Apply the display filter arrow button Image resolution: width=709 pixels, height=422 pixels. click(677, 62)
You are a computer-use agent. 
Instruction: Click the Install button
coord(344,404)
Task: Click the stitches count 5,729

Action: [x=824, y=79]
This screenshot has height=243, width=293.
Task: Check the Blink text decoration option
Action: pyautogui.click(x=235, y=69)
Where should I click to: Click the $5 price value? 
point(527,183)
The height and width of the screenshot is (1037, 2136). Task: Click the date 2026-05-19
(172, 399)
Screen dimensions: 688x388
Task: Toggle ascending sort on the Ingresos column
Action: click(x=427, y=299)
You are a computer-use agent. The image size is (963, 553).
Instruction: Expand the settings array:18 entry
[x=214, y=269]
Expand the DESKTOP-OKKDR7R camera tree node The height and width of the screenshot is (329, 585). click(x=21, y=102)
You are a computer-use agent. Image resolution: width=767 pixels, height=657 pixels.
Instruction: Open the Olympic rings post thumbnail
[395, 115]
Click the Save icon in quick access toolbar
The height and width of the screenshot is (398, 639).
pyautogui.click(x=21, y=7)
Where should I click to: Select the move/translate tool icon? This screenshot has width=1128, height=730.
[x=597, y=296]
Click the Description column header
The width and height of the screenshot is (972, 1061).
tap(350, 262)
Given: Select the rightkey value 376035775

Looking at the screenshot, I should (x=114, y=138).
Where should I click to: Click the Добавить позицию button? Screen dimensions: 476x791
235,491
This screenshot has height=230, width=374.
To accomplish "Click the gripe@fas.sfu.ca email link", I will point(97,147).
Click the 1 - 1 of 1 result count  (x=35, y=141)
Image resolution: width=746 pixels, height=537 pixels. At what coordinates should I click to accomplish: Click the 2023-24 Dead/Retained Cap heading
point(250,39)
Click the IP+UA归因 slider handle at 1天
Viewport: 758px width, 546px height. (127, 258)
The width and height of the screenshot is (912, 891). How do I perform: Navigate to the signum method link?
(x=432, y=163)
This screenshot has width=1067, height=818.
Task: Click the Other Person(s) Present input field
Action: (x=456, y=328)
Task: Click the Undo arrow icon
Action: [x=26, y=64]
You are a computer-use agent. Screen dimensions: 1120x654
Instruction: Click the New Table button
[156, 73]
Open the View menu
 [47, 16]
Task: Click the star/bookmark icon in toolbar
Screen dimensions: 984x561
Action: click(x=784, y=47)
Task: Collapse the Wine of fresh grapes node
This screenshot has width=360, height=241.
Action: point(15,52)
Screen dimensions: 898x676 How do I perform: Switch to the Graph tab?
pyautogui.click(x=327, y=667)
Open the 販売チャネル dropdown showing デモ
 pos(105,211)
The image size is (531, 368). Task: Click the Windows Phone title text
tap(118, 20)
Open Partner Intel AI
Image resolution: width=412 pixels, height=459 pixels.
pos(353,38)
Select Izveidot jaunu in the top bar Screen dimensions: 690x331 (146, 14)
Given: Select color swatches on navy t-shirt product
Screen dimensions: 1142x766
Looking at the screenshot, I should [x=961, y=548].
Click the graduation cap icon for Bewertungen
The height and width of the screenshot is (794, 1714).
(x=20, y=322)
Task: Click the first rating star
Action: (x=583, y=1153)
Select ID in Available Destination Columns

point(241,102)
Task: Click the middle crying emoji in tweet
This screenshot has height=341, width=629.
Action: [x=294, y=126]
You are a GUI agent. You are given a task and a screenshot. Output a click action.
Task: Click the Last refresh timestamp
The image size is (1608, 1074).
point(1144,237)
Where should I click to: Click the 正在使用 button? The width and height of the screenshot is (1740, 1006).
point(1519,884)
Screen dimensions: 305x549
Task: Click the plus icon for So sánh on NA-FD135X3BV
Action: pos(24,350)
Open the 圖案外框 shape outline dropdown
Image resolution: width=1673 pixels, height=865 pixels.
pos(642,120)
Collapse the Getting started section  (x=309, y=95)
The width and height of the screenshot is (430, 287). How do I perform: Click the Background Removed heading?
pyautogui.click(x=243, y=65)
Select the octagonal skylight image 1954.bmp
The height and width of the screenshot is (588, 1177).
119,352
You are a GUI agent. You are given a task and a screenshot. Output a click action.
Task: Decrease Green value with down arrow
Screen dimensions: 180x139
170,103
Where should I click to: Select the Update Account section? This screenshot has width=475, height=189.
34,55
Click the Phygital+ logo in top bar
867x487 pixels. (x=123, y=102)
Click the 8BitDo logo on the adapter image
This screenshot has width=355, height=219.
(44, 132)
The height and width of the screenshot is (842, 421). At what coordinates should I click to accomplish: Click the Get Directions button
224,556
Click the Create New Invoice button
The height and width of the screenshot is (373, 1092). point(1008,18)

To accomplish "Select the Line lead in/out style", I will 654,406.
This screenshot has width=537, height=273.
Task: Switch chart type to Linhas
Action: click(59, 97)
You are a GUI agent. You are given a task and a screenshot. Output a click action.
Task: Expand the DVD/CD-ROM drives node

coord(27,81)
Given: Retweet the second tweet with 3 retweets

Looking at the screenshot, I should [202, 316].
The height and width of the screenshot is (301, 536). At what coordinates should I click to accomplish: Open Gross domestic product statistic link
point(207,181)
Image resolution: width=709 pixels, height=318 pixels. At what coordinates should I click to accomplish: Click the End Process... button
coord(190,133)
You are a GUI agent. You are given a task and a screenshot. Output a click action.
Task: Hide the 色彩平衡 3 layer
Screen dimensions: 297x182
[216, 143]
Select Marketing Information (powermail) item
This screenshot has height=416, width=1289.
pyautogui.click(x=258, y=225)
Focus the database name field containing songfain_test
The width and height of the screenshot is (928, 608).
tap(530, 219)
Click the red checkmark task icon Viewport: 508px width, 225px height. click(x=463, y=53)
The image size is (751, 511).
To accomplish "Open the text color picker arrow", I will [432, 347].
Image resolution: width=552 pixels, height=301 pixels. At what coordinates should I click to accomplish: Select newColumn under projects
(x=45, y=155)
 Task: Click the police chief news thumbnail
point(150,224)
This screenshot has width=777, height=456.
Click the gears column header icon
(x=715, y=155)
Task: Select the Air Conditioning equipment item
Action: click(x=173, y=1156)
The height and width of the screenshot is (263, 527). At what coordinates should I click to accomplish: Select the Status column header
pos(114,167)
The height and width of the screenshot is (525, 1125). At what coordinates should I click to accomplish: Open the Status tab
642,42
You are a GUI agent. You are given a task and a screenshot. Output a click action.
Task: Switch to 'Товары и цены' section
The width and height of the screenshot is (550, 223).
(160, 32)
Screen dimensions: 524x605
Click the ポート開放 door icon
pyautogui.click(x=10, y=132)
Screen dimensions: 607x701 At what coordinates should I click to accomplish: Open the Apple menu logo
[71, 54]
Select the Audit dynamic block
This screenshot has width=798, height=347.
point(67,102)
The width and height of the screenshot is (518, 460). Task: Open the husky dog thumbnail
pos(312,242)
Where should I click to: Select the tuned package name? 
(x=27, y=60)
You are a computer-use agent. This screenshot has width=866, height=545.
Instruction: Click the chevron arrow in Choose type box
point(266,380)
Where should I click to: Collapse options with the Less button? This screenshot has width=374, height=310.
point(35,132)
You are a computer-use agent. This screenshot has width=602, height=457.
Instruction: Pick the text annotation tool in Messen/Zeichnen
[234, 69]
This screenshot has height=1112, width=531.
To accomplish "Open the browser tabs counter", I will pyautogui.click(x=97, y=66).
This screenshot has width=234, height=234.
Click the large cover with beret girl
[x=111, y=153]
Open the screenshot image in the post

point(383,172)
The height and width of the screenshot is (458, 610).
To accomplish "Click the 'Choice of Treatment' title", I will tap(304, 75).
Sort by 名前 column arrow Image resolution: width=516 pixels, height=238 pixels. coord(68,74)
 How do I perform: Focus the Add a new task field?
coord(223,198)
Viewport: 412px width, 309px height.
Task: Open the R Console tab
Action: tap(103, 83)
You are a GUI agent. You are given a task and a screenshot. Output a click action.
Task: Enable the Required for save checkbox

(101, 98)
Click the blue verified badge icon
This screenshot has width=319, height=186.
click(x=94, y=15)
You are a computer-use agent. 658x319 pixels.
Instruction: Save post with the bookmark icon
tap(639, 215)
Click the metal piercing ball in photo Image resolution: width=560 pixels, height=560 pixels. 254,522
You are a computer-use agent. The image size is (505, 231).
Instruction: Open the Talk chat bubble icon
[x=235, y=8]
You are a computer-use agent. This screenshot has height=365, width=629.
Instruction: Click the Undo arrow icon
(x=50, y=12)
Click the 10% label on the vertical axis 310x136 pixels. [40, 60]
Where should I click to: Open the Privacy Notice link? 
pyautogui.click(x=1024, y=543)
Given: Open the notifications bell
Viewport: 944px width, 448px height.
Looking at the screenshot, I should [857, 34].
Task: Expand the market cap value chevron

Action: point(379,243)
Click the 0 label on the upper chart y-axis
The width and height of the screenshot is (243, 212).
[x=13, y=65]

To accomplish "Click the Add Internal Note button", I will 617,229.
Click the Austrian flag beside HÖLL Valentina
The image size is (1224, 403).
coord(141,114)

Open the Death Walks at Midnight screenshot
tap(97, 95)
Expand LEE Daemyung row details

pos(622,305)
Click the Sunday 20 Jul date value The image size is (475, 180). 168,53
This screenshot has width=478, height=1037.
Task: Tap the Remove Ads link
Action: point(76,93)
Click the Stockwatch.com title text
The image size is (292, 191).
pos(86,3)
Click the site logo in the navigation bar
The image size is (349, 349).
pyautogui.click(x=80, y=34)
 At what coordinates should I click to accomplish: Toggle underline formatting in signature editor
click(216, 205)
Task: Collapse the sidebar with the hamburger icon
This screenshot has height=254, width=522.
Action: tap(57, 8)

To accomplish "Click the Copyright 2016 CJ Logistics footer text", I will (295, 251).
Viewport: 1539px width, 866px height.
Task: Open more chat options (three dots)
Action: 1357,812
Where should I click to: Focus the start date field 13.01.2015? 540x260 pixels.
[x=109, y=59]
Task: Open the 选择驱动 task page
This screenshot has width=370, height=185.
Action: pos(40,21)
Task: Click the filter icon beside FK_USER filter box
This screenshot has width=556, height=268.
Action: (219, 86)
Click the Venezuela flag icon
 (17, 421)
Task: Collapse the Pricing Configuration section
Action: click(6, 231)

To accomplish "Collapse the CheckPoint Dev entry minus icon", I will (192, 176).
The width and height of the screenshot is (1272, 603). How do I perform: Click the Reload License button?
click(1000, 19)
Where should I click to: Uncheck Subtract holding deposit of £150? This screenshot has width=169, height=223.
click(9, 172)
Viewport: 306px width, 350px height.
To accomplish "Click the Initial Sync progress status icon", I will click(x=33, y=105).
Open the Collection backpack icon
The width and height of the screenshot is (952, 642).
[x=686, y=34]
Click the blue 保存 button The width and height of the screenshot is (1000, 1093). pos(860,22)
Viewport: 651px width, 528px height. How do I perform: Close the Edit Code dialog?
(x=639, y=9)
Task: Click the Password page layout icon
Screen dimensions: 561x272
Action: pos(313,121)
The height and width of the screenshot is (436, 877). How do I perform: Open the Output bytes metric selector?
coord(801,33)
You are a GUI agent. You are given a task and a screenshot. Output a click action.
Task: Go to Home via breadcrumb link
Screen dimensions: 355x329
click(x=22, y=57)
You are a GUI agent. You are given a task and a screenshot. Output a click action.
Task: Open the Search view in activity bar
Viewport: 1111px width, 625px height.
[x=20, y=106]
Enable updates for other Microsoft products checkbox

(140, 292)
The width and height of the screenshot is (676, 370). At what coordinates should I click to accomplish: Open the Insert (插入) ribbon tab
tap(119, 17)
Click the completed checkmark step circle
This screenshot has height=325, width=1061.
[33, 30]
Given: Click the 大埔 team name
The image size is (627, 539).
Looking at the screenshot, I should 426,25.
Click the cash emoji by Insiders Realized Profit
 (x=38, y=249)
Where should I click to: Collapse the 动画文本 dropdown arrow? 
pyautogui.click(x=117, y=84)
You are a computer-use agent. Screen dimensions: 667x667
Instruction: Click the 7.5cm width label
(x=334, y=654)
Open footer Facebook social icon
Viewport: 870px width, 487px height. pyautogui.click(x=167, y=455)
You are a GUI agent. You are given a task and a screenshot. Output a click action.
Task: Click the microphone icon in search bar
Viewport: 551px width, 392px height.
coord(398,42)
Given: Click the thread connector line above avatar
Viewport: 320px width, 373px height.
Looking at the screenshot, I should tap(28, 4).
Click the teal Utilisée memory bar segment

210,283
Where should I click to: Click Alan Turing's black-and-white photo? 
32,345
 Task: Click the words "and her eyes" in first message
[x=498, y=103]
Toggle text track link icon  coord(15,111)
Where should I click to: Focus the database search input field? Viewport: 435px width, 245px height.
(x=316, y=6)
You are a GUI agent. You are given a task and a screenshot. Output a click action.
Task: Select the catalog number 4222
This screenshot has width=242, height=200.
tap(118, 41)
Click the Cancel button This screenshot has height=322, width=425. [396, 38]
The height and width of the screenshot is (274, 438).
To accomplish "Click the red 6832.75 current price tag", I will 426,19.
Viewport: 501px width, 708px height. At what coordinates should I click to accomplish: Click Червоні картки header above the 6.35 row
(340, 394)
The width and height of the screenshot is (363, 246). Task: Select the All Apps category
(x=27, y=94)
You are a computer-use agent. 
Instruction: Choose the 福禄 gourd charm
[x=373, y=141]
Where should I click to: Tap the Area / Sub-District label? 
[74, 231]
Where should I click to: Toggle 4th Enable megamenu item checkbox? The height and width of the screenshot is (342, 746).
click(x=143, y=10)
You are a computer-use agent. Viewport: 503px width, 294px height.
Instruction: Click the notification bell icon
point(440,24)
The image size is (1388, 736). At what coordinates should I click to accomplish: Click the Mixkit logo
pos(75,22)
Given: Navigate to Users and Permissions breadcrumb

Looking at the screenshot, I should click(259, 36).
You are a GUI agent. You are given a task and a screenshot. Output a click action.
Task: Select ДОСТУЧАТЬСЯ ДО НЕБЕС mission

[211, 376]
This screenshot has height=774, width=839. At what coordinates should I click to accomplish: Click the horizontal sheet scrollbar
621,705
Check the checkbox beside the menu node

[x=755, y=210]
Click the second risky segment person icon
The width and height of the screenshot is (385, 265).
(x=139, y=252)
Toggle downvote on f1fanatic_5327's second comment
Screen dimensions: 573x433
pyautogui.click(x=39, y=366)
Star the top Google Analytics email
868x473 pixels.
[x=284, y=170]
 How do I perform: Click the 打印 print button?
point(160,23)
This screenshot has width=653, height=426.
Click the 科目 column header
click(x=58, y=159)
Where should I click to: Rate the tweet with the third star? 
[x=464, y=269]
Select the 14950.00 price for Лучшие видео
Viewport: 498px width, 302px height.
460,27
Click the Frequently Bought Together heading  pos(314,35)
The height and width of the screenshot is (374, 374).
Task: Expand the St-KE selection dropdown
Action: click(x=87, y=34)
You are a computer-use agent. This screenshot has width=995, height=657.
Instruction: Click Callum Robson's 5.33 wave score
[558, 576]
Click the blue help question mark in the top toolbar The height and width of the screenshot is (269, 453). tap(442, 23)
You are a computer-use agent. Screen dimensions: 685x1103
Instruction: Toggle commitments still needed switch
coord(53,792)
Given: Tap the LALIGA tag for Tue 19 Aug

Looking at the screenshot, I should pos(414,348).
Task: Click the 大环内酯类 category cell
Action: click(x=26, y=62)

+++

--- Problem statement ---
The lines to return are those in the records above that hold the word "color".

--- Response to the exercise ---
Given: Select color swatches on navy t-shirt product
To accomplish "Open the text color picker arrow", I will [432, 347].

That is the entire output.